Rewrite the entries below, substituting "screen-interaction agent" for each occurrence of "GUI agent" and leaving everything else unchanged.
• • •
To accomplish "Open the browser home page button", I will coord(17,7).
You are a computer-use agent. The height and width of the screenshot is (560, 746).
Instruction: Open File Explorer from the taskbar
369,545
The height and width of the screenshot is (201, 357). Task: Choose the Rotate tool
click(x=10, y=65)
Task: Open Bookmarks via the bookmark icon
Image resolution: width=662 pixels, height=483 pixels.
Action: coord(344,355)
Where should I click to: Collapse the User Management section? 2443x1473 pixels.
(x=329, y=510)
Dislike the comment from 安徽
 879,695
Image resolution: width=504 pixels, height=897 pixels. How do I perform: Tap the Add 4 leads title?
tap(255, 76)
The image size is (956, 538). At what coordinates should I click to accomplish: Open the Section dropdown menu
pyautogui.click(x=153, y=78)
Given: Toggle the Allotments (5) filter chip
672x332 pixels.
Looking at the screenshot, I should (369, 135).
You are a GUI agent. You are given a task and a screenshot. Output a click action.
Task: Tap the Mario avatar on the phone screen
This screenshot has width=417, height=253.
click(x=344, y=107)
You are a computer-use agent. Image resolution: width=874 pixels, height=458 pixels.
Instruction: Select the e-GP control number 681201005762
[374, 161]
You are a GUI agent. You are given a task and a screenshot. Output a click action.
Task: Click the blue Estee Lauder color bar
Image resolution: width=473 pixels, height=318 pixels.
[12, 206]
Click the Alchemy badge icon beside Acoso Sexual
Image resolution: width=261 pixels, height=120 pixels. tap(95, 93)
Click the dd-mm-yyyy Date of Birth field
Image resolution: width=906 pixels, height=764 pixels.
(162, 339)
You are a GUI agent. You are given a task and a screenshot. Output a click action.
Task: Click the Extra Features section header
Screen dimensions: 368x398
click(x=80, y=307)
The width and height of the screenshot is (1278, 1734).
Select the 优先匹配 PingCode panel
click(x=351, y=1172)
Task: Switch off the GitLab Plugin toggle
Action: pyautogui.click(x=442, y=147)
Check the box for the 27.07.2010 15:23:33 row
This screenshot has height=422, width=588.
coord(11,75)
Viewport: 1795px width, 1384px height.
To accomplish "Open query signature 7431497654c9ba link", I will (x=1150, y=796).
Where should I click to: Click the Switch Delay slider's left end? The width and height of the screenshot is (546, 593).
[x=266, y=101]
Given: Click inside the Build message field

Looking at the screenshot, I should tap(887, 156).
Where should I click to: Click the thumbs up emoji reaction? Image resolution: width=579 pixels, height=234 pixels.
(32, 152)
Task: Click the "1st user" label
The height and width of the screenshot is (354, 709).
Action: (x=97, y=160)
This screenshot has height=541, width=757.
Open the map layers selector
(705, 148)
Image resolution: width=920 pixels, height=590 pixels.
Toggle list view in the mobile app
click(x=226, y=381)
• • •
### The output
To accomplish "Open the browser home page button", I will coord(17,7).
You are a computer-use agent. The height and width of the screenshot is (560, 746).
Instruction: Open File Explorer from the taskbar
369,545
The height and width of the screenshot is (201, 357). Task: Choose the Rotate tool
click(x=10, y=65)
Task: Open Bookmarks via the bookmark icon
Image resolution: width=662 pixels, height=483 pixels.
Action: coord(344,355)
Where should I click to: Collapse the User Management section? 2443x1473 pixels.
(x=329, y=510)
Dislike the comment from 安徽
 879,695
Image resolution: width=504 pixels, height=897 pixels. How do I perform: Tap the Add 4 leads title?
tap(255, 76)
The image size is (956, 538). At what coordinates should I click to accomplish: Open the Section dropdown menu
pyautogui.click(x=153, y=78)
Given: Toggle the Allotments (5) filter chip
672x332 pixels.
Looking at the screenshot, I should (369, 135).
You are a screen-interaction agent. You are given a task and a screenshot. Output a click action.
Task: Tap the Mario avatar on the phone screen
This screenshot has width=417, height=253.
click(x=344, y=107)
You are a computer-use agent. Image resolution: width=874 pixels, height=458 pixels.
Instruction: Select the e-GP control number 681201005762
[374, 161]
You are a screen-interaction agent. You are given a task and a screenshot. Output a click action.
Task: Click the blue Estee Lauder color bar
Image resolution: width=473 pixels, height=318 pixels.
[12, 206]
Click the Alchemy badge icon beside Acoso Sexual
Image resolution: width=261 pixels, height=120 pixels. tap(95, 93)
Click the dd-mm-yyyy Date of Birth field
Image resolution: width=906 pixels, height=764 pixels.
(162, 339)
You are a screen-interaction agent. You are given a task and a screenshot. Output a click action.
Task: Click the Extra Features section header
Screen dimensions: 368x398
click(x=80, y=307)
The width and height of the screenshot is (1278, 1734).
Select the 优先匹配 PingCode panel
click(x=351, y=1172)
Task: Switch off the GitLab Plugin toggle
Action: pyautogui.click(x=442, y=147)
Check the box for the 27.07.2010 15:23:33 row
This screenshot has height=422, width=588.
coord(11,75)
Viewport: 1795px width, 1384px height.
To accomplish "Open query signature 7431497654c9ba link", I will (x=1150, y=796).
Where should I click to: Click the Switch Delay slider's left end? The width and height of the screenshot is (546, 593).
[x=266, y=101]
Given: Click inside the Build message field

Looking at the screenshot, I should tap(887, 156).
Where should I click to: Click the thumbs up emoji reaction? Image resolution: width=579 pixels, height=234 pixels.
(32, 152)
Task: Click the "1st user" label
The height and width of the screenshot is (354, 709).
Action: (x=97, y=160)
This screenshot has height=541, width=757.
Open the map layers selector
(705, 148)
Image resolution: width=920 pixels, height=590 pixels.
Toggle list view in the mobile app
click(x=226, y=381)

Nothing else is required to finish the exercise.